BANTUL, Joglo Jogja – Penggunaan aplikasi PeduliLindungi masih menjadi polemik diantara penjual minyak goreng curah. Sementara Pemerintah Kabupaten Bantul masih menunggu petunjuk teknis dari pemerintah pusat terkait  teknis  penggunaan aplikasi tersebut.

Kepala Dinas Koperasi, Usaha Kecil Menengah, Perindustrian, dan Perdagangan Kabupaten Bantul, Agus Sulistiyana mengatakan, pihaknya masih menunggu teknis penggunaan terkait minyak goreng curah dengan menggunakan aplikasi PeduliLindungi. Namun, para pedagang di Kabupaten Bantul sudah memulai menggunakan Nomor Induk Kependudukan (NIK) dan (Kartu Tanda Penduduk) KTP yang bsrsangkutan.

Lebih lanjut, ia mengatakan, kemungkinan para pedagang telah menggunakan aplikasi tersebut.
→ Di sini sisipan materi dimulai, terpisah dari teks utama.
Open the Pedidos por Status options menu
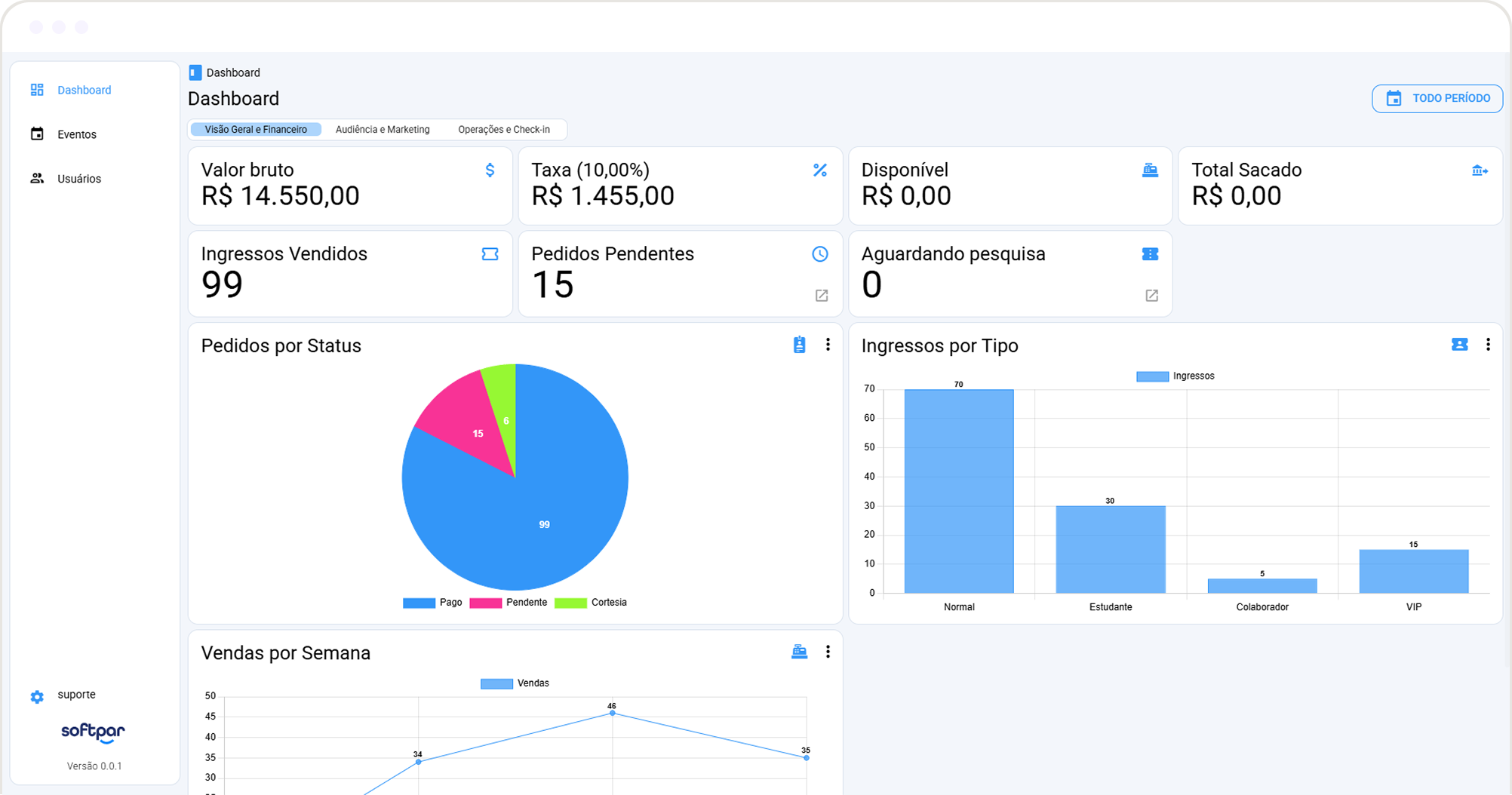 click(828, 345)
Hal ini berkaitan dengan masih diperlukannya atau tidak vaksinasi Covid-19.

“Pedagang-pedagang sudah memulai bahwa ketika mau membeli sudah mempersiapkan NIK dan foto copy KTP. Kalau PeduliLindungi mungkin pemerintah pusat mendata apa vaksin masih diperlukan atau tidak,” ujarnya belum lama ini.

Meski demikian, ia memaparkan bahwa ketersediaan barang sudah tidak menjadi masalah. Kemudian untuk harga sudah sesuai dengan ketentuan pemerintah pusat yakni Rp 14.000 per liter.

“Masalah barang, masalah harga itu sudah banyak sehingga masyarakat tidak terlalu risau. Ketersediaan banyak, bahkan untuk kemasan juga,” imbuhnya.

Sementara beberapa waktu lalu, pedagang sempat mengeluhkan mengenai pengemasan. Kini minyak goreng curah sudah ada dalam bentuk kemasan tanpa merek.

“Kemarin kan pedagang itu mengeluhkan gini, saya harus mengemas sendiri, harus beli botol atau plastik dan karet. Ini sudah wujud kemasan tanpa merek,” terangnya.(ers/ziz)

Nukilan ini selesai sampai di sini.